If earth was heaven and now was hence,
And past was present, and false was true,
There might be some sense
But I’d be in suspense
For on such a pretense
You wouldn’t be you.
If fear was plucky, and globes were square,
And dirt was cleanly and tears were glee
Things would seem fair,–
Yet they’d all despair,
For if here was there
We wouldn’t be we.
- E.E. Cummings
Teaching the challenges of morality
I’ve spent a lot of my life teaching young adults. Every subject begins with teaching “declarative knowledge”, the labels for things, the things that can be tested with multiple choice. Then we move on to “procedural knowledge”, getting our hands dirty, and the things you can only know if you have done the job yourself. It is here that morality arrives. We have to consider consequences. And we have to consider that we will not always be “right”.
Let me explain with two extreme moral positions
At school, a friend of mine didn’t like putting sulphuric acid on zinc chips She was convinced that she could hear them squeal with pain. That is one extreme. She saw consequences which others did not see.
In social sciences, we are required to fill in forms in lieu of considering ethics. We even go to great lengths to remove the effects of what we do from experiments. That is the other extreme. We pretend, indeed we are required to pretend that we are not acting in our self-interest and that our actions have no impact on the world.
The world in flowing motion
Of course, all this is a nonsense. Everything we do affects the people we do it with. And we are affected in turn.
This is the lesson that students should learn. They need to learn to listen and to understand how other people are affected by their even seemingly innocuous actions.
And yet moral choices are not ‘pc’ or paralysing
And then they must decide. The students must decide. Are they going to act anyway, and why?

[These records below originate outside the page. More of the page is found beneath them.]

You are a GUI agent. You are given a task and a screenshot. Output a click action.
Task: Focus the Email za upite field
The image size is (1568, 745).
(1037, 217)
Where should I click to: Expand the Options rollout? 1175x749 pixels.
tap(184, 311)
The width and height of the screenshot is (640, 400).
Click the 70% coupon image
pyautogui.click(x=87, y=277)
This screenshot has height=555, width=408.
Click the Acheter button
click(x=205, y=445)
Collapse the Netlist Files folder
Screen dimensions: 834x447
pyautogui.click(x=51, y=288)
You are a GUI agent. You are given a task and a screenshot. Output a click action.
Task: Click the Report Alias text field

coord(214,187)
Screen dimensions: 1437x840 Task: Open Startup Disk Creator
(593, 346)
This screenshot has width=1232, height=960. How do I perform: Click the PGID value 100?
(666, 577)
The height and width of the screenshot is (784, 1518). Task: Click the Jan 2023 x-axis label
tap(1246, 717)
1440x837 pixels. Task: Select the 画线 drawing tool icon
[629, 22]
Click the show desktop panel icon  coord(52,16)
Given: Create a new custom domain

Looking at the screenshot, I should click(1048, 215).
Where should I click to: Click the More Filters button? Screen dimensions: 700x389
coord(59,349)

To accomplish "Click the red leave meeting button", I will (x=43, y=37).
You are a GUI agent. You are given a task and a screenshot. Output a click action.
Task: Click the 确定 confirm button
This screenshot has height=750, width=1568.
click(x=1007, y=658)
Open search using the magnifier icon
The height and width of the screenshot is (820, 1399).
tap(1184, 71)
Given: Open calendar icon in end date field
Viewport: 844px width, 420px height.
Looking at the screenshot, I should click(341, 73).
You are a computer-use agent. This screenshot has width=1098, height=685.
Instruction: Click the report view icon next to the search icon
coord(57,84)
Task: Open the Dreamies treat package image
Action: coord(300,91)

Students find it hard to accept that moral choices don’t leave us feeling good
Somewhere buried in there is a hard lesson of life – that are our actions and circumstances don’t always reflect well on us ~ and that we are never comfortable with that. But that is a good thing. The day that we are uncomfortable with the uncomfortable, then we have lost it. We should feel bad about bad stuff.
But we also have to make choices despite the fact we are not going to feel good.
But feeling bad is shared and it important to recognize that the bad feelings are both valid and shared
I like that Cummings ends with We wouldn’t be we. Because the journey that brought us together into this uncomfortable place is our shared journey. Our discomfort is a product of our shared journey.
I may not like that I am in this bad place with you, but I am. That cannot be denied. And I have to act anyway. Just as you do. I just try to act thoughftully, knowledgeably, fairly. Often I don’t even achieve that, but I try.
And that I act does not deny that all this is bad. It’s bad. I act. That is.
And that it is bad does not change that tomorrow may not be bad. With you or without you. That is, too. It just is.
And to pretend that we don’t have agonizing choices to make denies that We are We. That is bad. Very bad. That is much worse than the lousy circumstances and awful decisions. The worst thing we can do is deny that We are We.